Shanghai Daily spoke with JUCCCE Chairperson Peggy Liu and other local environmentalists about living sustainably.

 

As dangerous smog smothers Shanghai and other cities, soil contamination sows worry, and food safety scandals erupt, some people are doing more than lamenting: They are changing their lifestyles and urging others to live more sustainably.

 

Shanghai Daily recently spoke to a local businessman who grows his food on Chongming Island, an environmentalist working on clean energy, and environmentalists trying to persuade people to give up plastic bottles of water. The environmentalists spoke at a recent forum on sustainability in Thailand. Shanghai Daily interviewed them via e-mail. These three people, and others like them, are focusing on food safety, energy and the problem of non-recyclable waste.

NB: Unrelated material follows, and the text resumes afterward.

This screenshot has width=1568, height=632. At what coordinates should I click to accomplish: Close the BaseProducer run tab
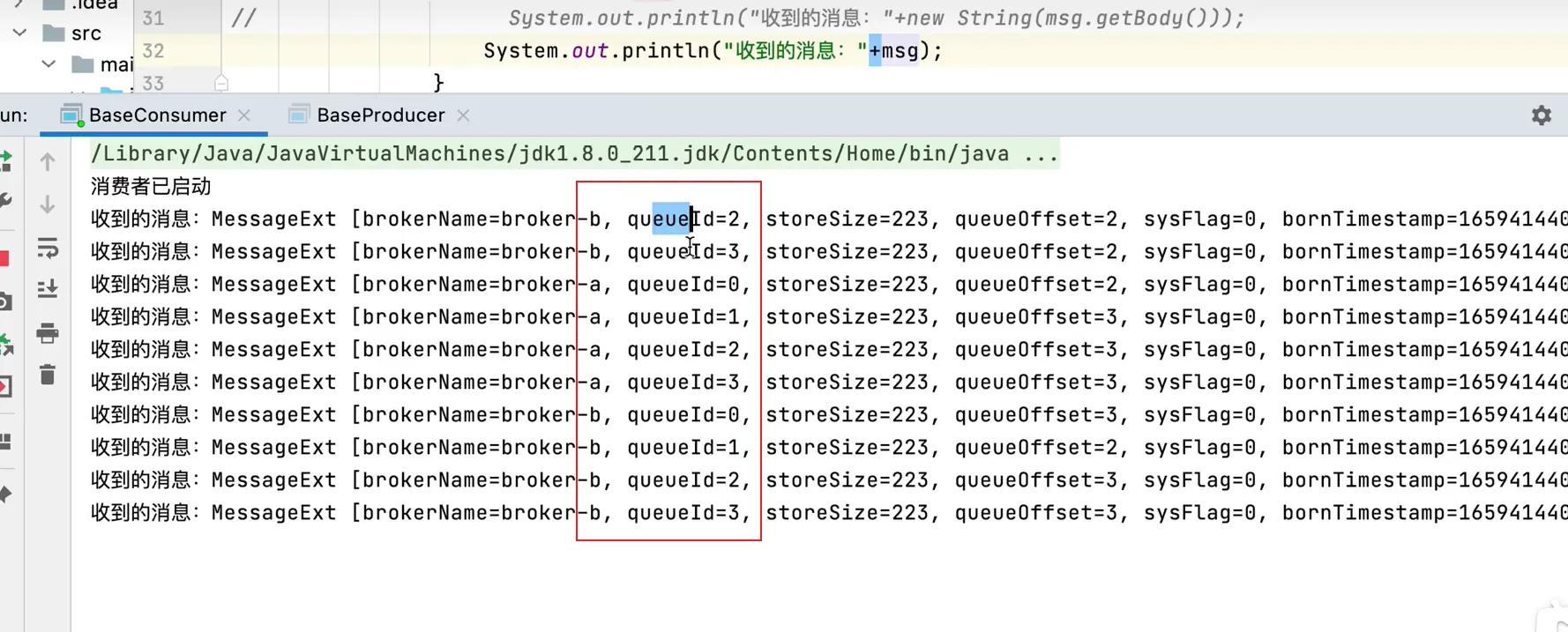[x=464, y=115]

All are urgent problems in China.

 

Jiang Ying, editorial director of the magazine “Shanghai Insurance” started his own vegetable, poultry and livestock farm on Chongming Island, using traditional agricultural methods. He uses no chemical pesticides, herbicides, fertilizer or any artificial ingredients in animal feed, such as hormones and antibiotics.

 

“I can return to primitive agriculture to have safe food,” said 48-year-old Jiang who started his farm around two years ago.

 

It’s a money loser but he never considered giving up.

 

“Food safety issues affect almost all types of agricultural products and we didn’t know what we could safely eat anymore,” said Jiang. “On my farm, I cannot change the soil or water, but at least I won’t use pesticides or additives.”

 

Despite past horrors, consumers are still shocked by continuing food safety scandals, such as recycled cooking oil or swill oil, wolfberries treated with sulfur to enhance their appearance, lamb barbecue actually made of rat meat, and an industrial plasticizer found in soft drinks. These are just a few.

 

The smog is a preoccupation and it comes largely from burning highly polluting coal; China burned almost 4 billion tons in 2012.

 

“We need to develop water and nuclear power generation, as well as natural gas. The key in energy adjustment is to develop clean energy and then to reduce dependence on coal,” said Zhou Dadi, deputy president of China Energy Research Society. “This is not something we can achieve in the short run.”

 

In developed countries, natural gas consumption occupies 30 percent of the energy structure, but only 5.4 percent in China, he told Shanghai Daily. Nuclear power only accounts for 2 percent of power generation in China, but around 16 percent in the United States, he noted.

 

Peggy Liu, founder of the NGO Joint US-China Cooperation on Clean Energy, is devoted to rebalancing the energy mix. “In our view of the world, you need to make long-lasting systematic changes in the way cities are built, in smart grids for power, in energy efficiency and industrial emissions reduction,” said Liu, an American-born Chinese whose famiily is from Taiwan. She spoke at the recent Slow Life Symposium in Thailand. Also at the forum, there were calls to give up plastic-bottled drinking water.

 

Americans Karena Albers and Jenifer Willig, cofounders of the US-based NGO Whole World Water, are calling on people, especially in travel and tourism, to give up plastic. They are looking for partners in the Chinese hospitality and tourism market and are talking to large hotel groups, they said.

 

Of the 50 billion bottles of water bought each year in the US alone, 80 percent end up in landfills, despite recycling programs, said Albers. It’s worse in China. It takes more than 700 years for plastic to decompose and it takes three bottles of water to manufacture and distribute one plastic bottle of water, she said.

 

Liu, who now lives in Shanghai, said she and her family have become vegetarians because the lifestyle is friendlier and more environmentally friendly.

 

“We are in a culture that has become so used to seeing plastic in all our food and drinks,” said Willig, who has given up bottled water completely, which is very difficult. “As marketers, behavior change is one of our most difficult challenges, but we hope to inspire a sea change.”